━━ Data for processing ━━

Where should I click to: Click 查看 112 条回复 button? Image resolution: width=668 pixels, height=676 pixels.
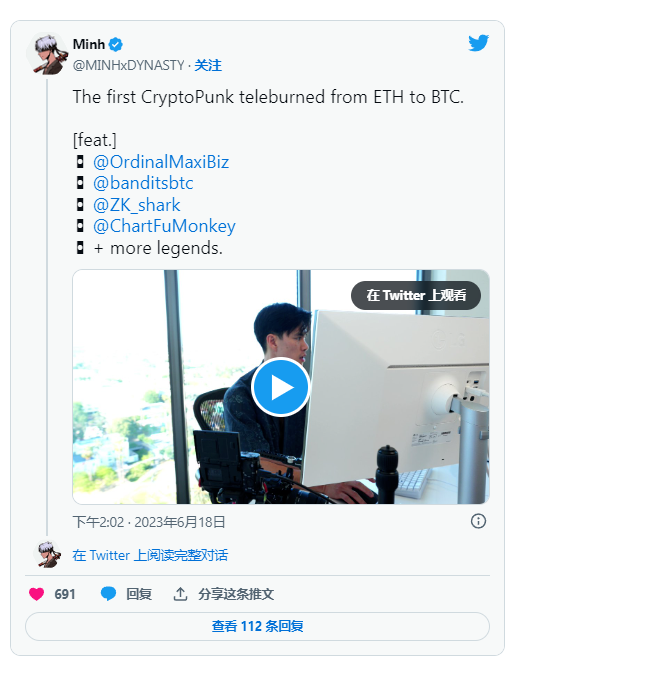tap(257, 626)

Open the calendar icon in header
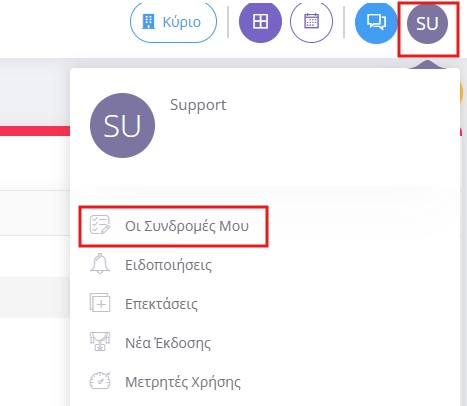pyautogui.click(x=311, y=22)
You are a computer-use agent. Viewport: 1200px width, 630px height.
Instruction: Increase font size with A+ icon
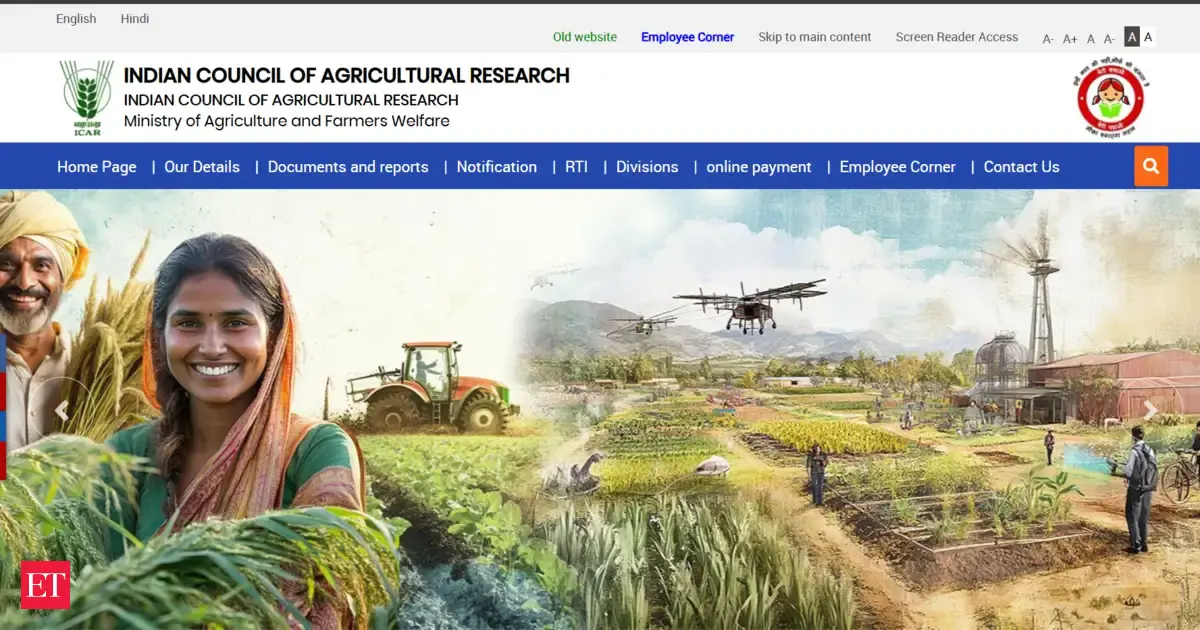click(x=1070, y=38)
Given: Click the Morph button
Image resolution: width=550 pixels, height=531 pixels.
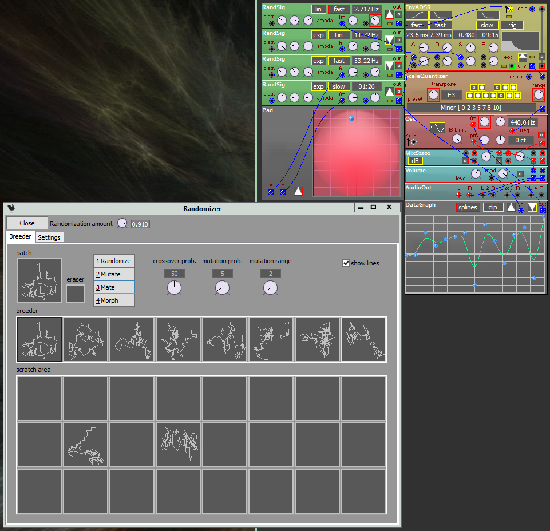Looking at the screenshot, I should 114,301.
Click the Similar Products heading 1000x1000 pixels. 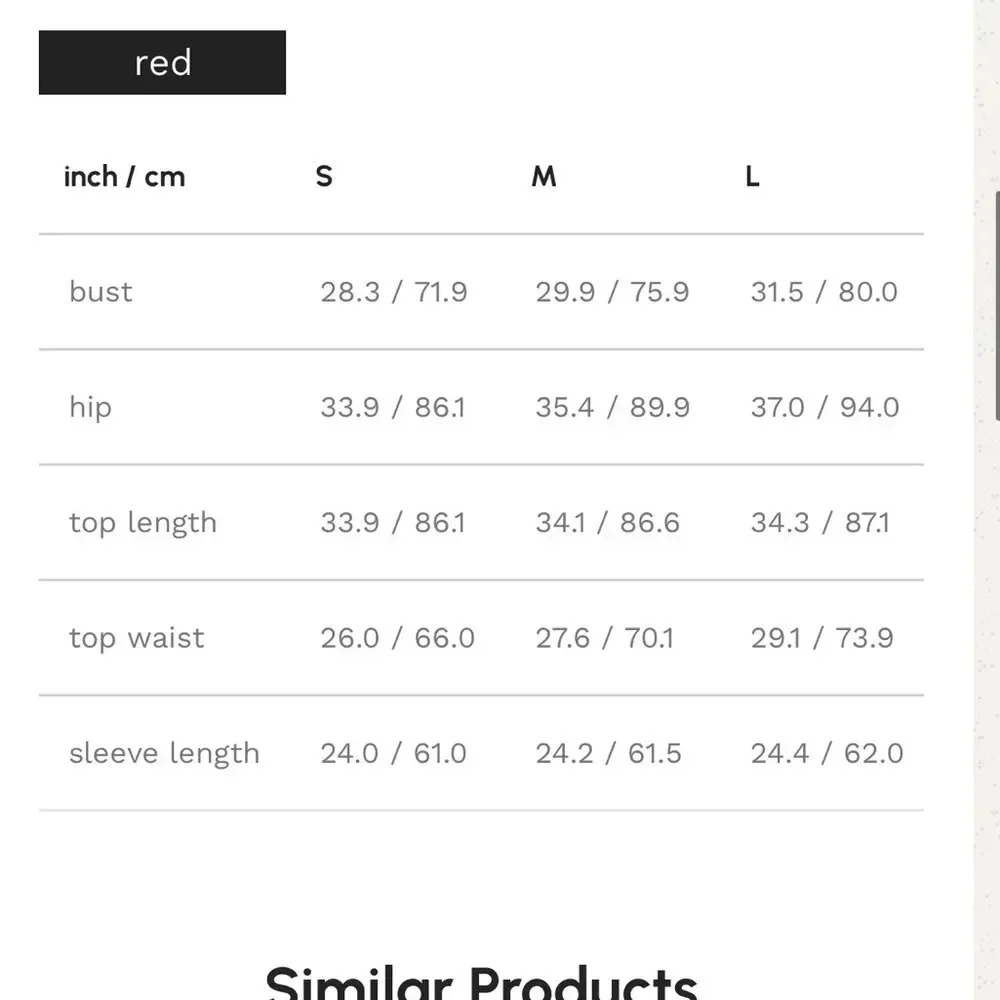[x=481, y=980]
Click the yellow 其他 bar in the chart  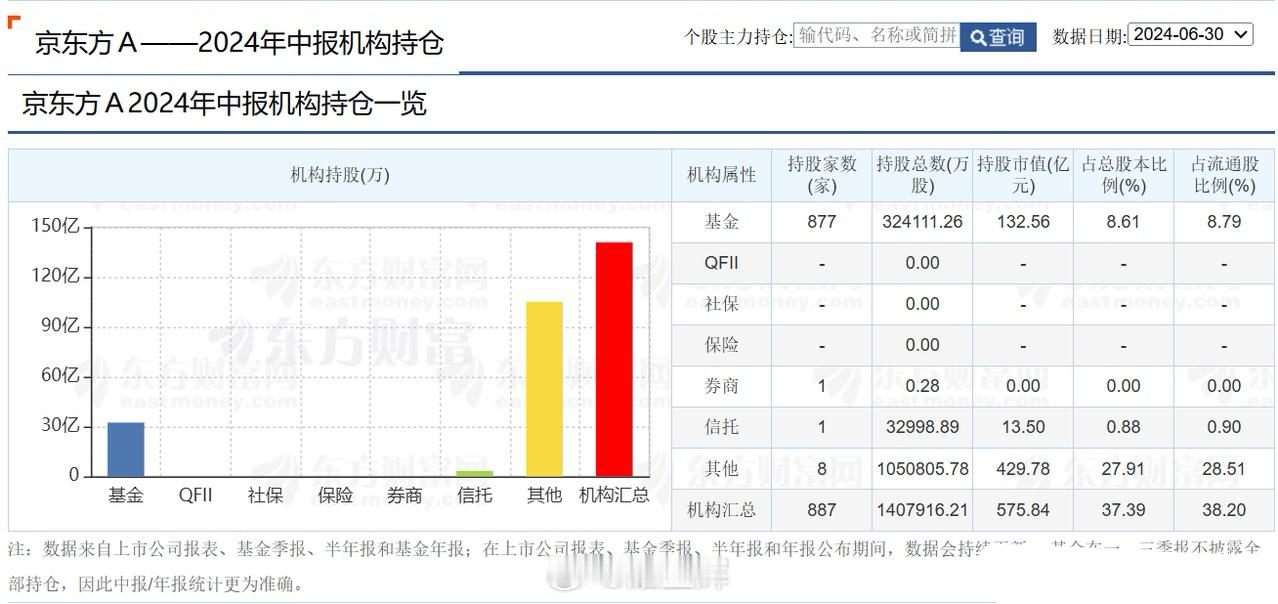pos(544,385)
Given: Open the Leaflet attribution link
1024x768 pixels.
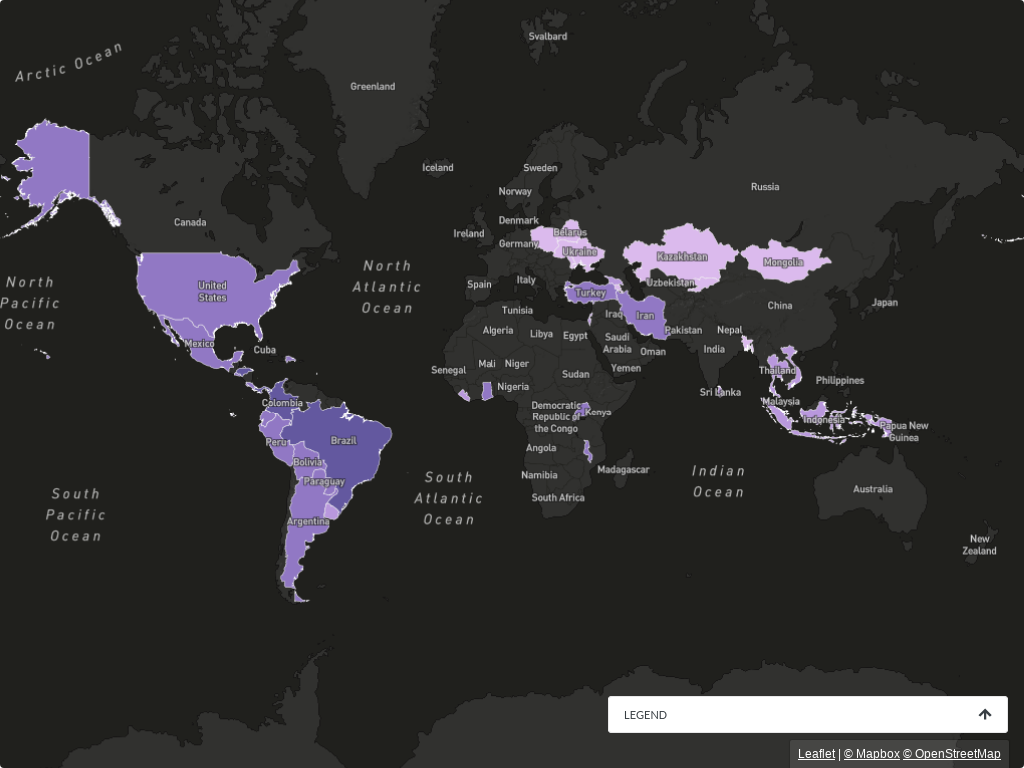Looking at the screenshot, I should tap(816, 754).
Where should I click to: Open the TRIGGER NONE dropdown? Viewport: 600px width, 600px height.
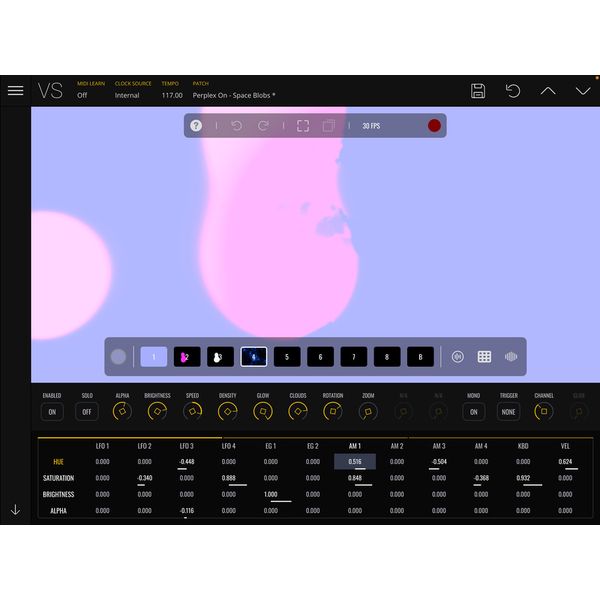[x=509, y=412]
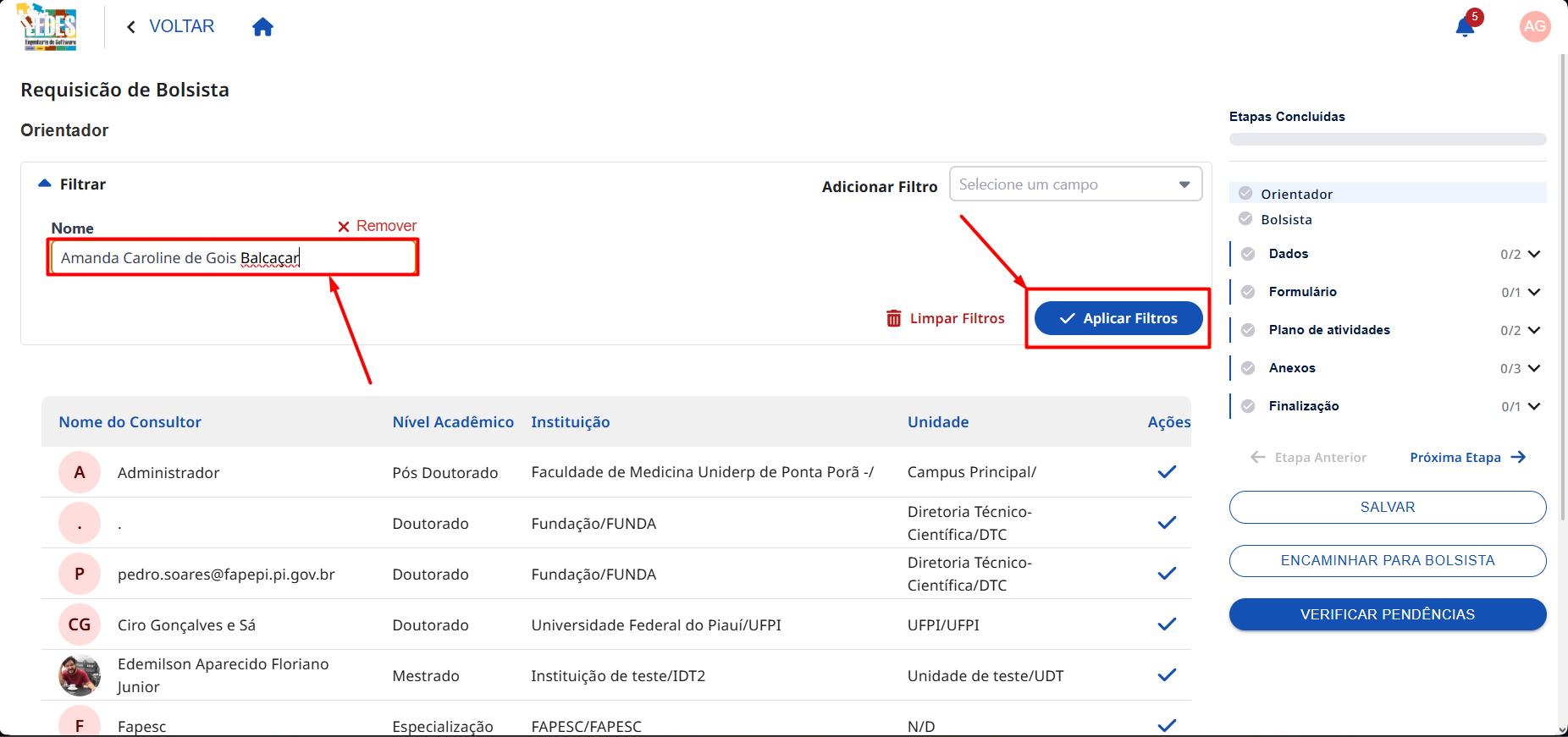Go to Próxima Etapa
Image resolution: width=1568 pixels, height=737 pixels.
(x=1467, y=457)
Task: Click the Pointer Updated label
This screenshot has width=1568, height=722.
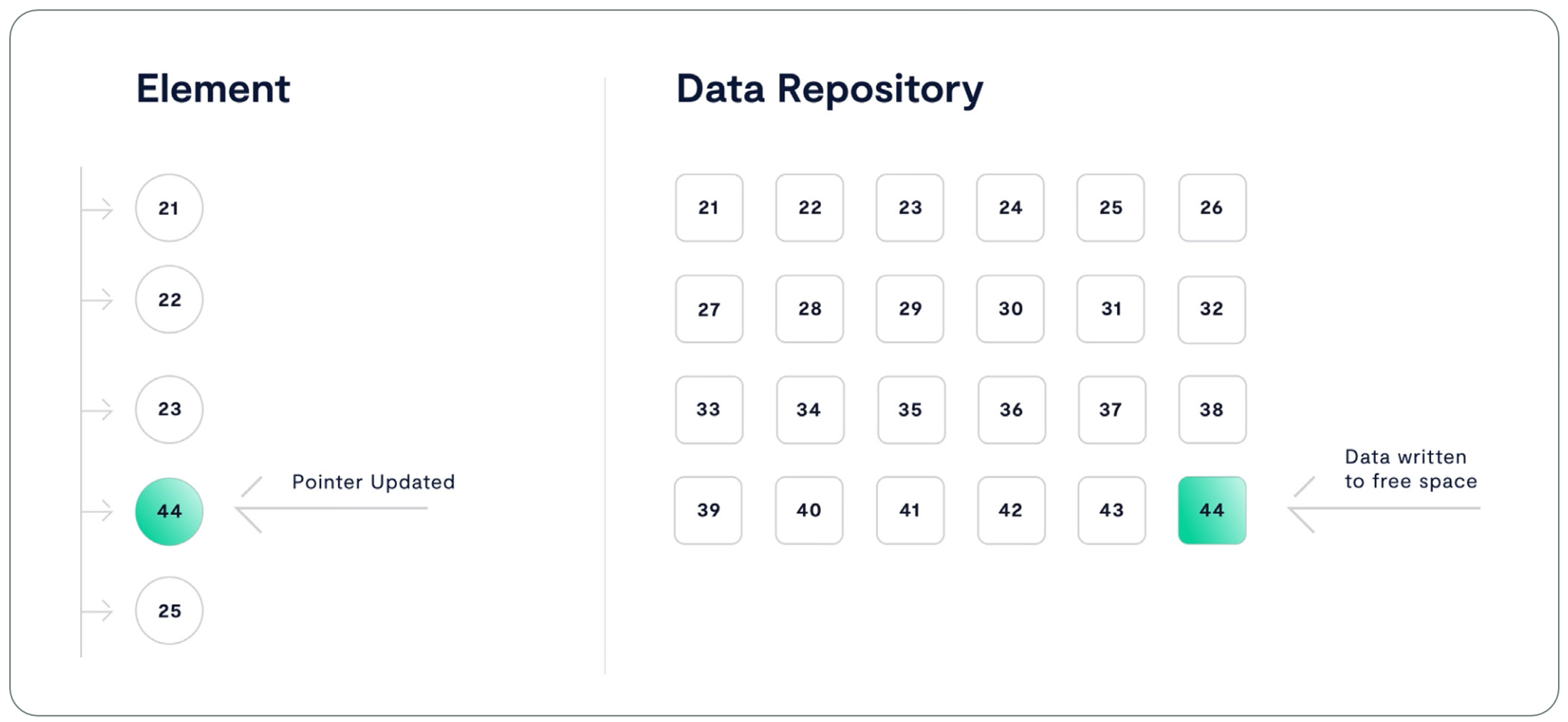Action: pyautogui.click(x=373, y=482)
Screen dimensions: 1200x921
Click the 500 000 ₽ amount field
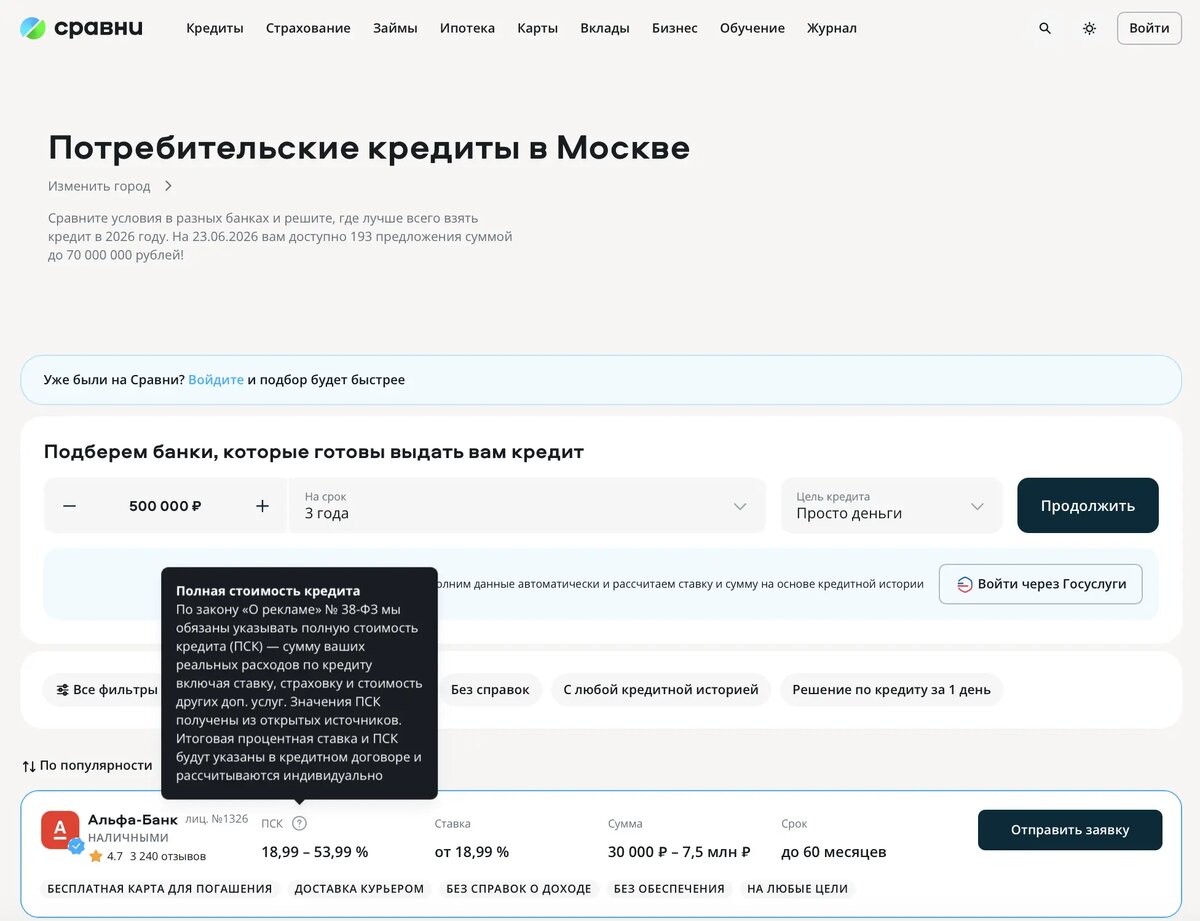(x=165, y=506)
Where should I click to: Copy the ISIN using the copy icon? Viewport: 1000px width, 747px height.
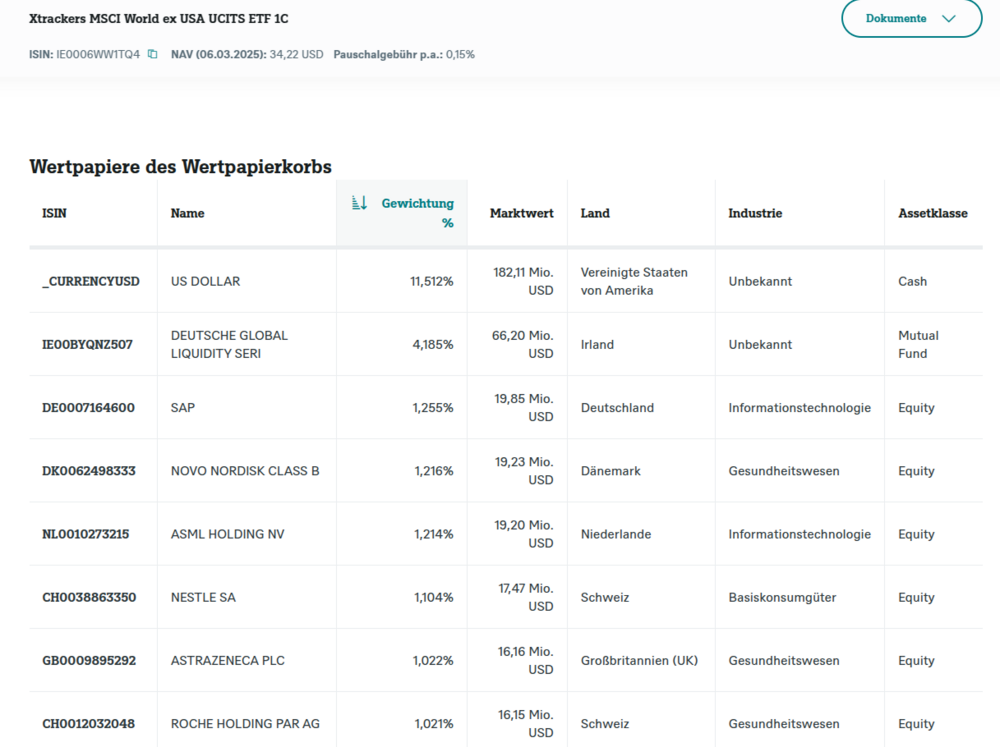pyautogui.click(x=153, y=54)
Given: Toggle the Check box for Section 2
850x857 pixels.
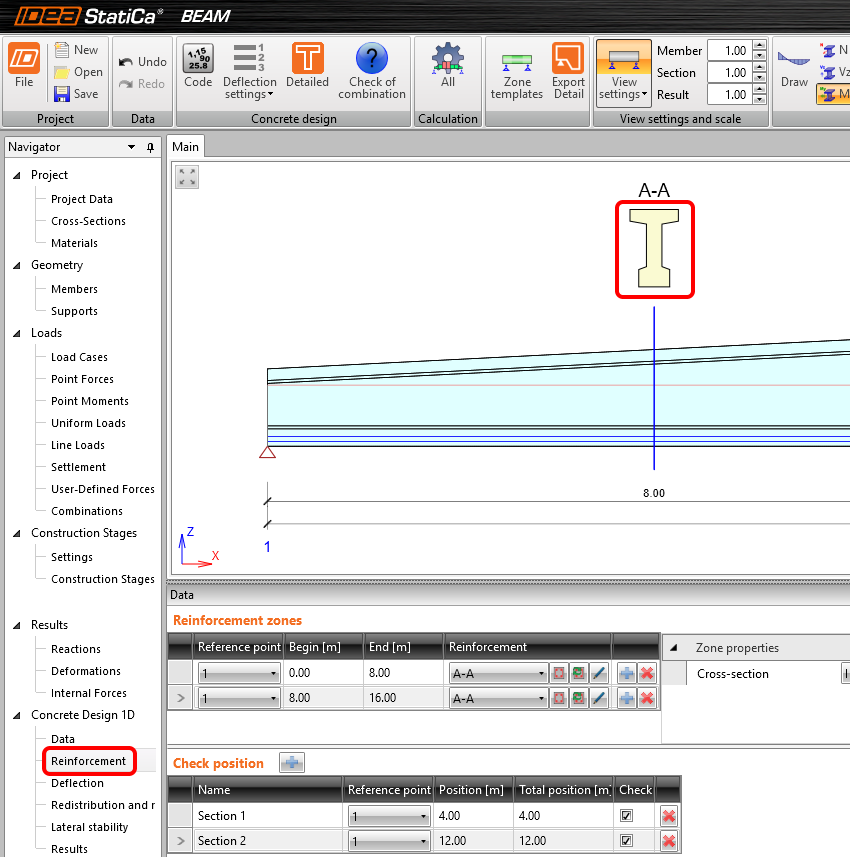Looking at the screenshot, I should [x=627, y=841].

━━━

[What is needed]: Write out the line that contains "1024x768 pixels." and every line after it to the end of the data, exactly as they stand. Omit the pictures.

[Answer to this task]:
1024x768 pixels.
Looking at the screenshot, I should tap(816, 754).
Where should I click to: Open the TRIGGER NONE dropdown? Viewport: 600px width, 600px height.
[x=509, y=412]
Go to Próxima Etapa
Image resolution: width=1568 pixels, height=737 pixels.
(x=1467, y=457)
Task: Click the Pointer Updated label
This screenshot has width=1568, height=722.
Action: pyautogui.click(x=373, y=482)
Screen dimensions: 1200x921
Click the 500 000 ₽ amount field
(x=165, y=506)
Where should I click to: Copy the ISIN using the copy icon? Viewport: 1000px width, 747px height.
pyautogui.click(x=153, y=54)
Given: Toggle the Check box for Section 2
850x857 pixels.
Looking at the screenshot, I should [x=627, y=841].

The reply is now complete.